#### The task:
In the data that follows, count each line with the string "Locate"; the reply is the number only.

Saved data entries
----

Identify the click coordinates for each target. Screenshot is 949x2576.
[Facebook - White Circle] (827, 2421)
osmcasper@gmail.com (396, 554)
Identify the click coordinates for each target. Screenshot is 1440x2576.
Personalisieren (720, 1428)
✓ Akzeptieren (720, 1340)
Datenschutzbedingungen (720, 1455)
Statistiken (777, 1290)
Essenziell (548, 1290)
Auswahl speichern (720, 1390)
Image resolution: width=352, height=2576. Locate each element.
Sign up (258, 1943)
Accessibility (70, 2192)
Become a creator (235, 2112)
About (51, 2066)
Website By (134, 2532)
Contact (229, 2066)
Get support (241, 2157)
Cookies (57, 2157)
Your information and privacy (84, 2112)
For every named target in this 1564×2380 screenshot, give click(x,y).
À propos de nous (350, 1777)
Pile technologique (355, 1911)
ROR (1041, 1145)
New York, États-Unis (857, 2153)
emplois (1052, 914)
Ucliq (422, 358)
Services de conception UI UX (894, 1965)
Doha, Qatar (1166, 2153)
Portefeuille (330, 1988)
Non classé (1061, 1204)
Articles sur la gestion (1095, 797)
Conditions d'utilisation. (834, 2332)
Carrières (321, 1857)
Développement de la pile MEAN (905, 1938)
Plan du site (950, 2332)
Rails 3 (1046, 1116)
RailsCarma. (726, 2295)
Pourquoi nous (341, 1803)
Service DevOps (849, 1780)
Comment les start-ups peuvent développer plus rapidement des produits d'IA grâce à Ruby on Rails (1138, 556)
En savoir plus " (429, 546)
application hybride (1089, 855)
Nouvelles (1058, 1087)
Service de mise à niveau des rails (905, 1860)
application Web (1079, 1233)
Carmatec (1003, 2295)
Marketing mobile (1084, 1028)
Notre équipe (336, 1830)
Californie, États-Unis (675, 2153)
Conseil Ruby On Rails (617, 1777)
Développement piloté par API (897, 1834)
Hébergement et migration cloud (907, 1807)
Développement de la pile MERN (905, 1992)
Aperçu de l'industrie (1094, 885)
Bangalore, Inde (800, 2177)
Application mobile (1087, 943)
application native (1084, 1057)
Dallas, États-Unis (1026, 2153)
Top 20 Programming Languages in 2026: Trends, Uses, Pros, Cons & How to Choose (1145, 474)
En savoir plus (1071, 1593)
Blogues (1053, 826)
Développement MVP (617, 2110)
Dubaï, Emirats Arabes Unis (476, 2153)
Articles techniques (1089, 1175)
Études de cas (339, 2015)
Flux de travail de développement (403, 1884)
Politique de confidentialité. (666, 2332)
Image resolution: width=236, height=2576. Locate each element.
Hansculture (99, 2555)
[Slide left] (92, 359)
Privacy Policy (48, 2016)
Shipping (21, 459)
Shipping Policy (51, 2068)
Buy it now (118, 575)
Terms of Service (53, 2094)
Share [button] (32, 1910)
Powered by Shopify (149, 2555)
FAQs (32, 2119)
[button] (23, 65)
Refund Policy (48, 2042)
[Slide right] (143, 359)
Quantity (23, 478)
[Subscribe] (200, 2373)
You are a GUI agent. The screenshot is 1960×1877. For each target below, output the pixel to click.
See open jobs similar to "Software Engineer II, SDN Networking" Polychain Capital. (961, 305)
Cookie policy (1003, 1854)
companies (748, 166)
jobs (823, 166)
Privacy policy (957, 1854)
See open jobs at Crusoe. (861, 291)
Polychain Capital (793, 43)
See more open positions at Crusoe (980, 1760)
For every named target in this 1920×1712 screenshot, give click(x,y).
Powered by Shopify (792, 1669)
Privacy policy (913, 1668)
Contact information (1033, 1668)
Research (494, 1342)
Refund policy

----

#### Expected answer:
2